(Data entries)
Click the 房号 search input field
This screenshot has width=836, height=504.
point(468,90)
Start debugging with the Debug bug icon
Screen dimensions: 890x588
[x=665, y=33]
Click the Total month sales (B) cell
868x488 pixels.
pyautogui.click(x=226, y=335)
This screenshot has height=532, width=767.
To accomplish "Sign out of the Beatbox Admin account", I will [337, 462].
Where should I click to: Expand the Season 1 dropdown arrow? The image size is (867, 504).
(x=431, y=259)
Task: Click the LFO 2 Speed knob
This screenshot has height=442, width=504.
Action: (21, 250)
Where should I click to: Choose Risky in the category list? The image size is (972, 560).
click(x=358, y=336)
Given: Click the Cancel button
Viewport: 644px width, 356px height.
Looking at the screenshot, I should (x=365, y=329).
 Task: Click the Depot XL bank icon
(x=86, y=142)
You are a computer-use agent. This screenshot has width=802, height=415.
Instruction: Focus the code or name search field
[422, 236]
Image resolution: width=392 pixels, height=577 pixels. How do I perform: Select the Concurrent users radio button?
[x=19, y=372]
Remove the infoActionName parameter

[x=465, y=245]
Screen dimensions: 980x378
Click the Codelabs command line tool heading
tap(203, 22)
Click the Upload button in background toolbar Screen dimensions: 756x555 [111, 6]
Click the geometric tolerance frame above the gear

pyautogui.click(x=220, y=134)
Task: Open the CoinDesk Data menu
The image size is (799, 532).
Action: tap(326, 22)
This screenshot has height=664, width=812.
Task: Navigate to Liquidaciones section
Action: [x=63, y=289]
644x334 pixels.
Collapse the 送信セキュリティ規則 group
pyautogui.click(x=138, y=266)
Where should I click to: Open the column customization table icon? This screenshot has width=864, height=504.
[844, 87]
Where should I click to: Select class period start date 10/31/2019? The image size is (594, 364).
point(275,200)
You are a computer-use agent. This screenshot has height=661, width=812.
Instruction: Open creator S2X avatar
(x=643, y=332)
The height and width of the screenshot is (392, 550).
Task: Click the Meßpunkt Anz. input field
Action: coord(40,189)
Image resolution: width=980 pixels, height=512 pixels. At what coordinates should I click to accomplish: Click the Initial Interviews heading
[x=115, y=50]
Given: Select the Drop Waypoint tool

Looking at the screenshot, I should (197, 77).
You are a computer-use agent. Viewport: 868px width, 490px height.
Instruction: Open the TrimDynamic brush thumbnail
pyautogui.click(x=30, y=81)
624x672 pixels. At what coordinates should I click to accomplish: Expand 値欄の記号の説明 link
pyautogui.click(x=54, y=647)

→ EXERCISE: Output every line of the data again, exactly.

→ ANSWER BELOW:
Click the 房号 search input field
This screenshot has width=836, height=504.
point(468,90)
Start debugging with the Debug bug icon
Screen dimensions: 890x588
[x=665, y=33]
Click the Total month sales (B) cell
868x488 pixels.
pyautogui.click(x=226, y=335)
This screenshot has height=532, width=767.
To accomplish "Sign out of the Beatbox Admin account", I will [337, 462].
Where should I click to: Expand the Season 1 dropdown arrow? The image size is (867, 504).
(x=431, y=259)
Task: Click the LFO 2 Speed knob
This screenshot has height=442, width=504.
Action: (21, 250)
Where should I click to: Choose Risky in the category list? The image size is (972, 560).
click(x=358, y=336)
Given: Click the Cancel button
Viewport: 644px width, 356px height.
Looking at the screenshot, I should (x=365, y=329).
 Task: Click the Depot XL bank icon
(x=86, y=142)
You are a computer-use agent. This screenshot has width=802, height=415.
Instruction: Focus the code or name search field
[422, 236]
Image resolution: width=392 pixels, height=577 pixels. How do I perform: Select the Concurrent users radio button?
[x=19, y=372]
Remove the infoActionName parameter

[x=465, y=245]
Screen dimensions: 980x378
Click the Codelabs command line tool heading
tap(203, 22)
Click the Upload button in background toolbar Screen dimensions: 756x555 [111, 6]
Click the geometric tolerance frame above the gear

pyautogui.click(x=220, y=134)
Task: Open the CoinDesk Data menu
The image size is (799, 532).
Action: tap(326, 22)
This screenshot has height=664, width=812.
Task: Navigate to Liquidaciones section
Action: [x=63, y=289]
644x334 pixels.
Collapse the 送信セキュリティ規則 group
pyautogui.click(x=138, y=266)
Where should I click to: Open the column customization table icon? This screenshot has width=864, height=504.
[844, 87]
Where should I click to: Select class period start date 10/31/2019? The image size is (594, 364).
point(275,200)
You are a computer-use agent. This screenshot has height=661, width=812.
Instruction: Open creator S2X avatar
(x=643, y=332)
The height and width of the screenshot is (392, 550).
Task: Click the Meßpunkt Anz. input field
Action: coord(40,189)
Image resolution: width=980 pixels, height=512 pixels. At what coordinates should I click to accomplish: Click the Initial Interviews heading
[x=115, y=50]
Given: Select the Drop Waypoint tool

Looking at the screenshot, I should (197, 77).
You are a computer-use agent. Viewport: 868px width, 490px height.
Instruction: Open the TrimDynamic brush thumbnail
pyautogui.click(x=30, y=81)
624x672 pixels. At what coordinates should I click to accomplish: Expand 値欄の記号の説明 link
pyautogui.click(x=54, y=647)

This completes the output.